Сам мир был дорог ей — освещенное солнцем спокойствие лужаек университета, позолоченных осенними вечерами, тишина библиотеки в полночь, когда она наедине с заплесневевшими томами выискивала единственную ссылку в груде бумаги. К этому времени ее подруги и советник доктор Смэйлс уже сообщили об ее исчезновении, и родители кинулись на поиски.

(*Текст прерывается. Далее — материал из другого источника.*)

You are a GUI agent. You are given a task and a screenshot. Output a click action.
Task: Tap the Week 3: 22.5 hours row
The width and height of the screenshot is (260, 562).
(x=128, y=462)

Мысль о том, сколько горя им придется пережить, сильно будоражила ее. Конечно, они бы не нашли ничего, что натолкнуло бы их на мысль о ее намерении уехать, оставив комнату неприбранной. Возможно, они уже нашли ее старый красный «фольксваген», ржавеющий в холмах, где в последний раз видели смертельно усталого рокера по имени Руди Солис. И как бы она все объяснила по возвращении домой?
Неприятное дуновение потянуло пламя факела, заставляя ее тень прыгнуть на противоположную стену. В дуновении Джил распознана запах снега.
Двери Убежища открыты!
Она высоко подняла факел. От темноты глаза ее сузились. Сердце забилось неожиданно громко. За стенами Убежища была глубокая ночь, Дарки могли быть где угодно. На таком расстоянии трудно было различить, увеличились ли тени у ворот, но пламя факела прыгало и дрожало, бросая закопченные лоскутья на темную стену. Джил не заметила ни одного караульного, сколько ни старалась.
Ее бил легкий озноб. А вдруг Дарки проникли в Убежище и взяли стражников в плен. «Среди них должен быть Калдерн», — думала она, устремляясь по лабиринтам проходов, выложенных каменными плитами. Дым факела тянулся за ней, как хвост кометы. А вдруг Дарки расправились с Калдерном... Но как они вошли? Она считала повороты налево и направо, быстро пробегая по запутанным коридорам, потом вниз по разбитой лестнице. Меч уже наготове. Пламя факела безумно прыгало вокруг ее быстро движущейся тени. Она подбежала к дверям.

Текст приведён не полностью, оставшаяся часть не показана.